■ PROBLEM DESCRIPTION
Would you transcribe only the lines from the one holding "[تلگرام] (1359, 13)" through the end of the material, exactly, without any pictures?

■ RECORDS FOR THE TASK
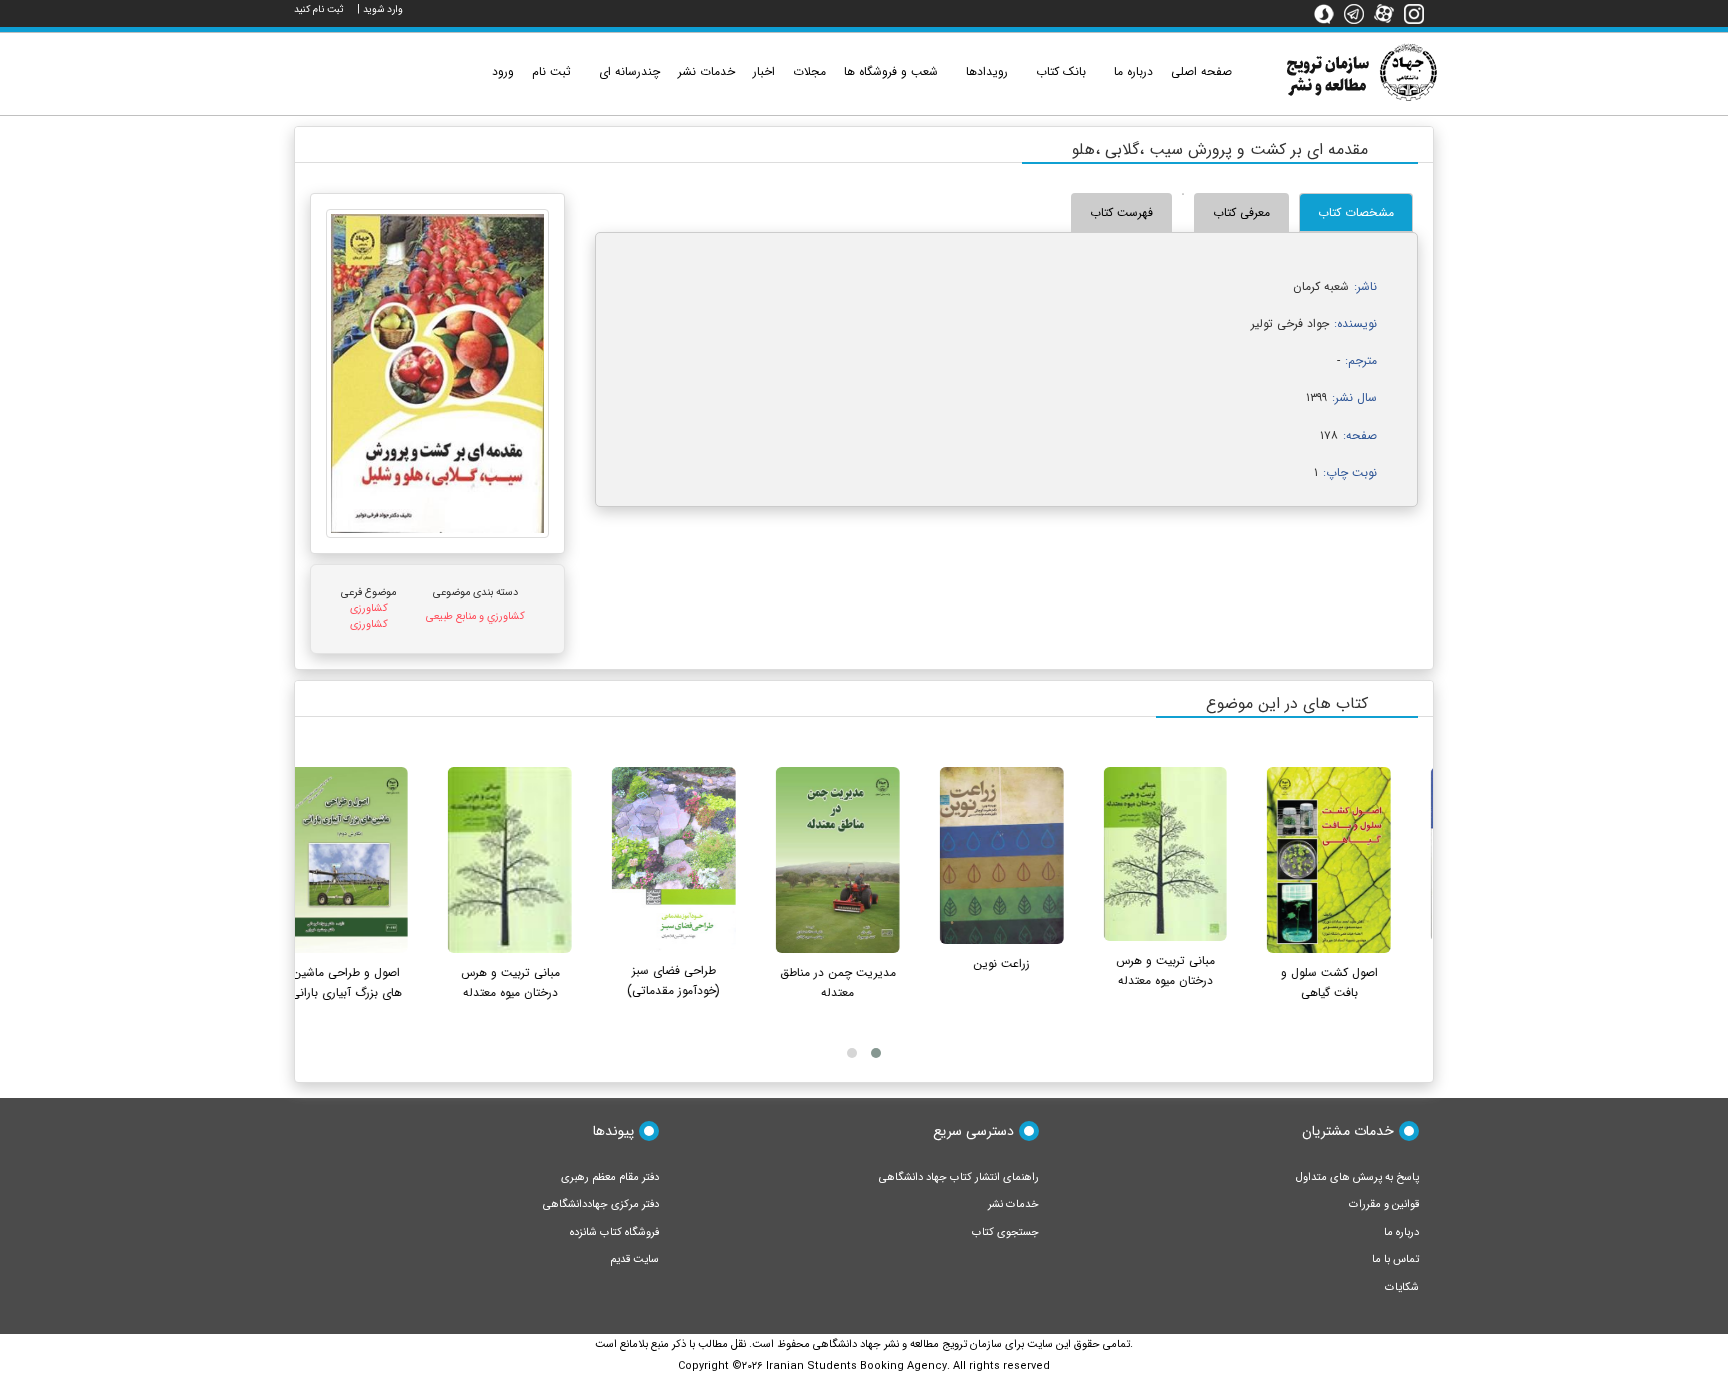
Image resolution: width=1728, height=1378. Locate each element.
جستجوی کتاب (1005, 1232)
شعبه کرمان (1321, 286)
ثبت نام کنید (319, 9)
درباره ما (1401, 1232)
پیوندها (613, 1131)
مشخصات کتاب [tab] (1356, 212)
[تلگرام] (1359, 13)
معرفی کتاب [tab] (1241, 212)
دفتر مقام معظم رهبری (610, 1177)
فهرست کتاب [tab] (1121, 212)
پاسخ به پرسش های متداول (1357, 1177)
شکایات (1402, 1287)
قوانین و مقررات (1384, 1204)
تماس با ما (1395, 1259)
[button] (876, 1053)
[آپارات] (1389, 13)
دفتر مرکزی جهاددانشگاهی (601, 1204)
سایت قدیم (634, 1259)
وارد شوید (383, 9)
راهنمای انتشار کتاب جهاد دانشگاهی (959, 1177)
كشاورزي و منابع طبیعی (475, 616)
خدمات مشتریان (1348, 1131)
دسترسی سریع (973, 1131)
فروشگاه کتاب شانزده (614, 1232)
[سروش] (1329, 13)
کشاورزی (369, 608)
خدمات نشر (1013, 1204)
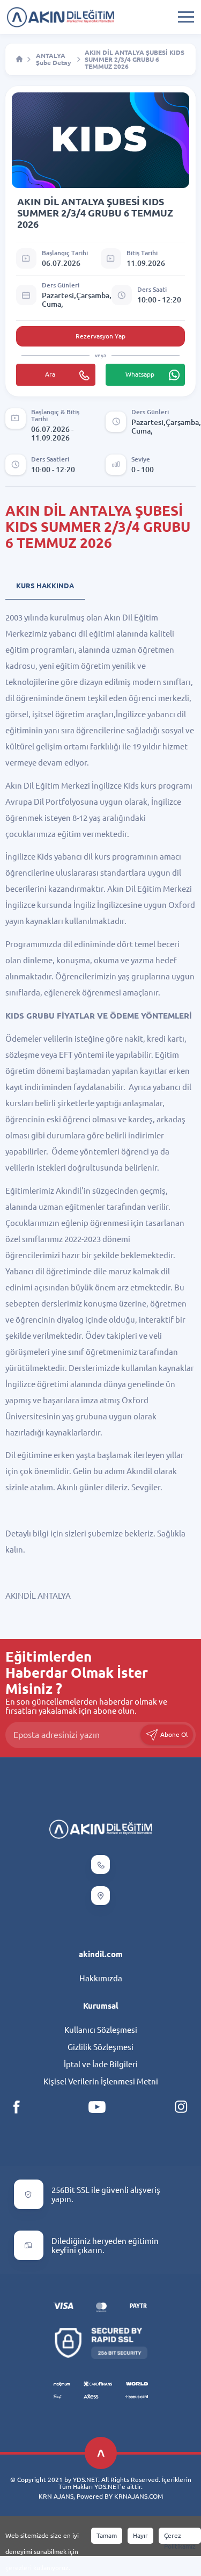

■ RESULT
[تلگرام] (1359, 13)
معرفی کتاب [tab] (1241, 212)
دفتر مقام معظم رهبری (610, 1177)
فهرست کتاب [tab] (1121, 212)
پاسخ به پرسش های متداول (1357, 1177)
شکایات (1402, 1287)
قوانین و مقررات (1384, 1204)
تماس با ما (1395, 1259)
[button] (876, 1053)
[آپارات] (1389, 13)
دفتر مرکزی جهاددانشگاهی (601, 1204)
سایت قدیم (634, 1259)
وارد شوید (383, 9)
راهنمای انتشار کتاب جهاد دانشگاهی (959, 1177)
كشاورزي و منابع طبیعی (475, 616)
خدمات مشتریان (1348, 1131)
دسترسی سریع (973, 1131)
فروشگاه کتاب شانزده (614, 1232)
[سروش] (1329, 13)
کشاورزی (369, 608)
خدمات نشر (1013, 1204)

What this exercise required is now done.